Es distinto sobrellevar la carga de la propia historia, arrastrándola clandestinamente, que liberarse del sobrepeso de la mala memoria, por poder descargarlo en el puerto franco de la misericordia.
Es distinto entregarse deprimido en la derrota del combate, y pensar que ya no se tiene remedio, que poder estrenar cada día la posibilidad de alcanzar la victoria sobre uno mismo, por el estímulo de la mirada amiga y entrañable del Padre que siempre espera.
Es distinto vivir introvertido, obsesionado por la debilidad, que avanzar disfrutando del acompañamiento de la naturaleza, del paisaje, de la belleza de las criaturas, y bendecir a Dios por su creación generosa.
Es distinto sumar los tropiezos que dejan grabada la memoria negativa, que estrenar cada día, a la luz del alba, la certeza de saberse amado y poder llegar a cantar: “Oh Dios, Tú eres mi Dios, por ti madrugo”.
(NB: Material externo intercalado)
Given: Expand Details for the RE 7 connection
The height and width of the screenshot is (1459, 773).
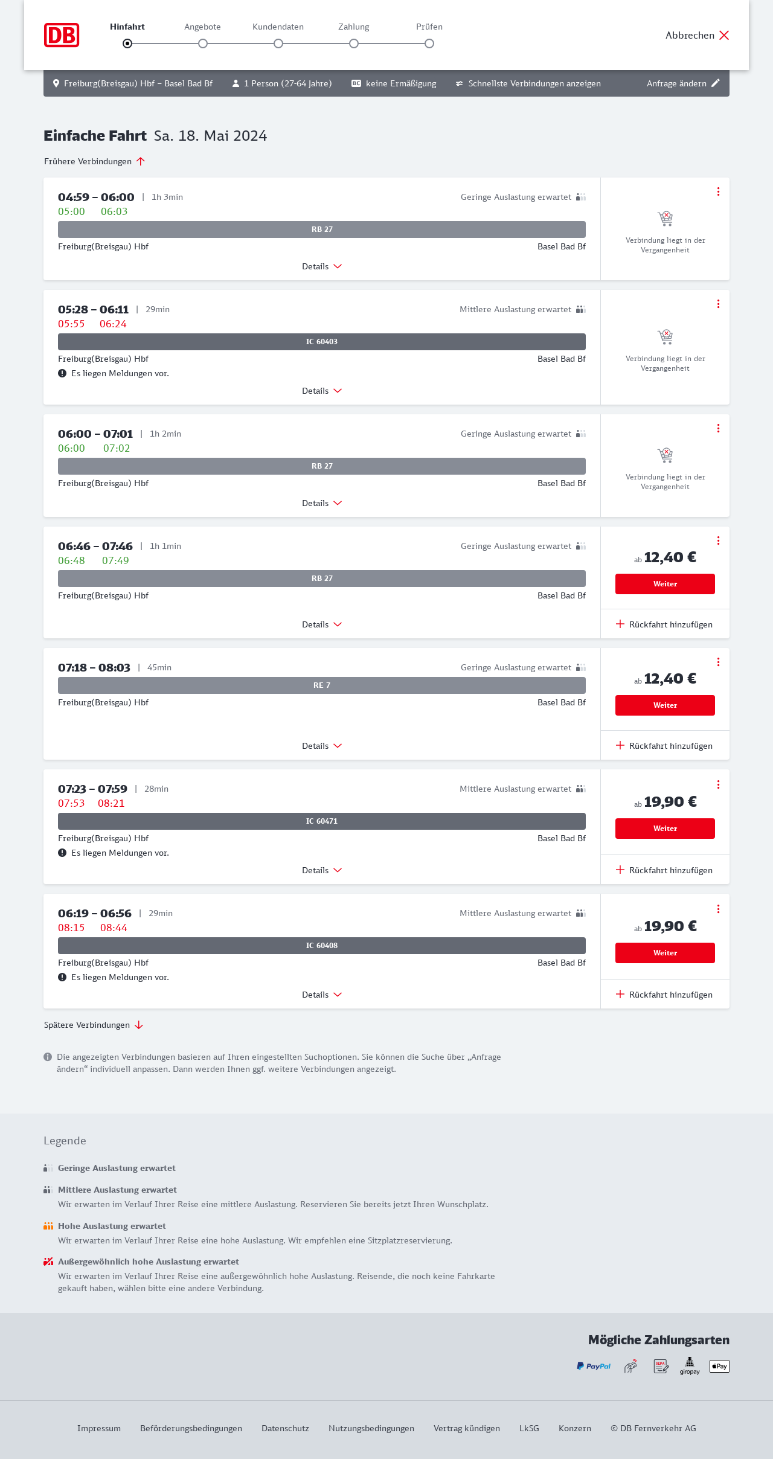Looking at the screenshot, I should point(322,746).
Es distinto pensar en la posible prueba que imaginamos siempre superior a las fuerzas, que vivir el afán de cada día sin adelantar acontecimientos. La vida no coincide siempre con lo proyectado y la realidad siempre trae, de alguna manera, el vaso de agua en el cansancio.
Es distinto saberse deudor de impagados, que tener las cuentas saldadas porque Jesucristo se ha adelantado y ha satisfecho nuestras ofensas con la ofrenda de su Cruz.
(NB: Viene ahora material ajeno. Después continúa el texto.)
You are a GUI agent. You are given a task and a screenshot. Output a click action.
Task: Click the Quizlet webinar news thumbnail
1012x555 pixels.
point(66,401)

Quien se mantiene en la certeza de la misericordia guarda el secreto que capacita y fortalece en la travesía de la existencia.
La naturaleza tiende a esconder la debilidad, el Espíritu invita a dejarse curar, sanar y ungir con el aceite del perdón, y a restablecerse en la posada samaritana de la mesa de la Palabra de Vida, y de la fracción del Pan.
No te hagas daño injustamente, y confía siempre en quien ha asumido en Sí mismo la frágil condición humana.